Week 7, Guest Entry from Chris

This is an excerpt from Chris’s notes on facebook, which he wrote while he was here last week. It’s about out favorite local hang out, the German Bakery, and all the people that hang out there. I have appended it with a photo of some of our favorite ‘weirdos’ at the German Bakery:

The German Bakery is a bit of an institution in Pune, being the main hangout for backpackers, ageing hippies and devotees of the Osho ashram around the corner. I have no idea where it got it's name - there is nothing certifiably German about it. Maxi, Susan and Jenny had already primed us on a few of the weirdos who hang out there, so we spent a good morning drinking chai, reading our books and trying to match faces to descriptions ("Creepy Indian guy", "Creepy American guy with headphones", etc.)
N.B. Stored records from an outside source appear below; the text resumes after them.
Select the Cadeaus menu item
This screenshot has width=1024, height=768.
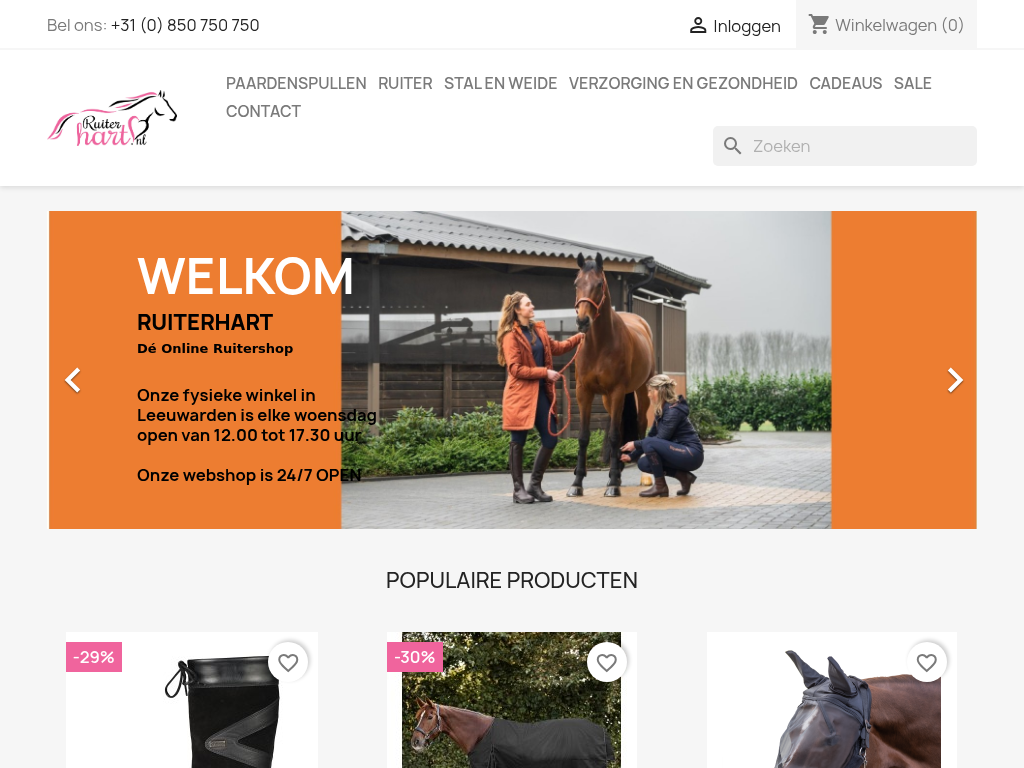pos(846,84)
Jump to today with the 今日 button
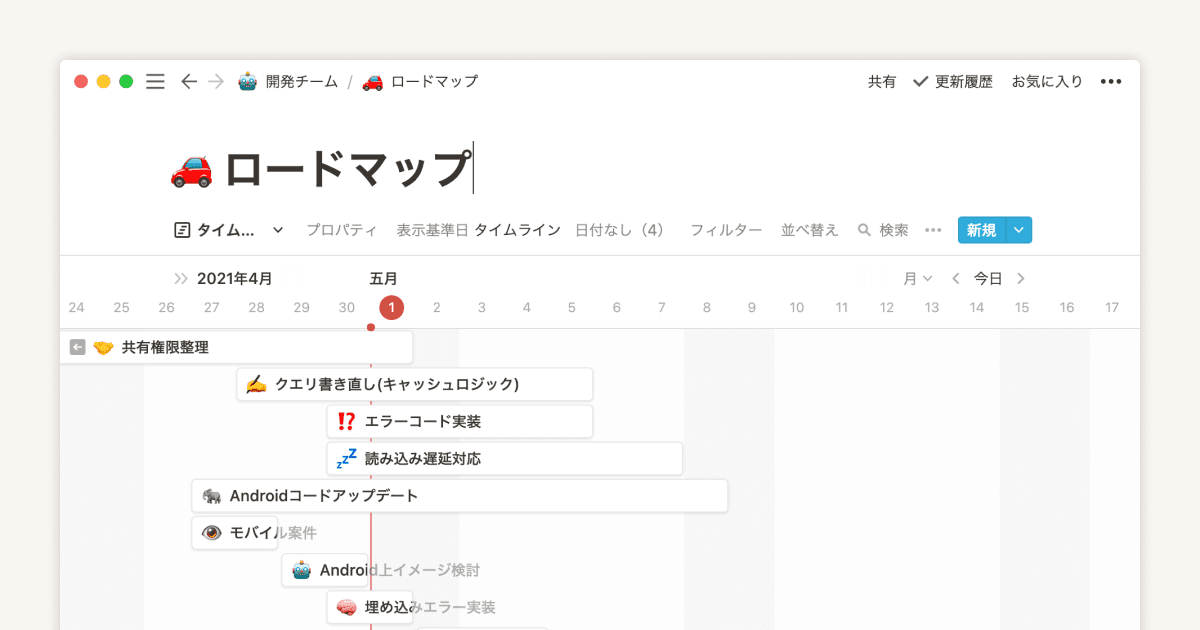1200x630 pixels. tap(988, 278)
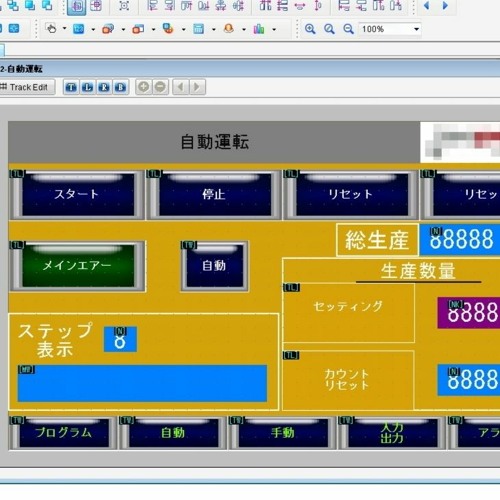
Task: Select the プログラム screen tab button
Action: click(63, 433)
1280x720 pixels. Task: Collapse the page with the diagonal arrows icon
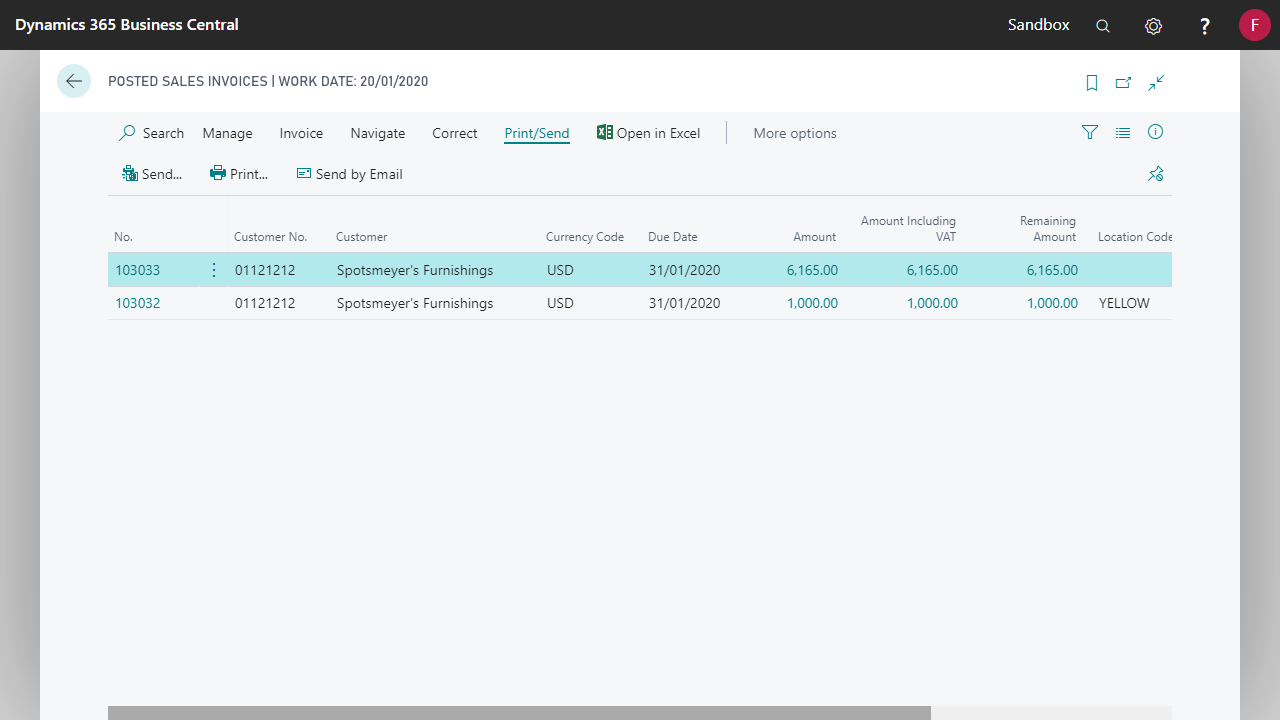(1156, 83)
That afternoon was the scene of my first encounter with Rama, an ex-devotee of the Osho ashram who became disillusioned with the recent excessive commercialisation, and now spends most of his time in Koragaon Park, imparting his wisdom and trying to find similarly open-minded girls with whom to explore the myriad mysteries that the universe lays before us - mainly via the medium of sex. Rama describes himself as the happiest man alive, and is only too happy to share his secrets of happiness, but he doesn't think of himself as a guru. If anything, he says, he is an anti-guru -- or perhaps a guru-fucker.

Life, you see, is an energy, and that energy originates in the mind (and can be replenished by eating food, but only the right kinds of food) and flows downwards, past your heart and stomach, and leaves your body in an explosive spurt that leaves you devoid of all energy, and in need of sustenance both physical and spiritual. This, as Rama describes is, is preceded by "the flower becoming the banana". There were accompanying hand gestures, in case the metaphor wasn't obvious to me at this point. When the energy has left the body the banana is crucified, like Jesus (accompanying throat-slitting motion). But, like Jesus, the banana is always able to rise again - though presumably it doesn't take the full three days. I'm really only paraphrasing here - our conversation was much longer and more convuluted, and made difficult by Rama's thick accent and the rain thudding against the tin roof of the German Bakery, so I wouldn't be surprised if I missed some aspects of his Buddhist-cum-hedonist-cum-Christian philosophy. But I think I got the thrust.


These are "Creepy guy with the beard and ponytail" and "Creepy american guy with headphones".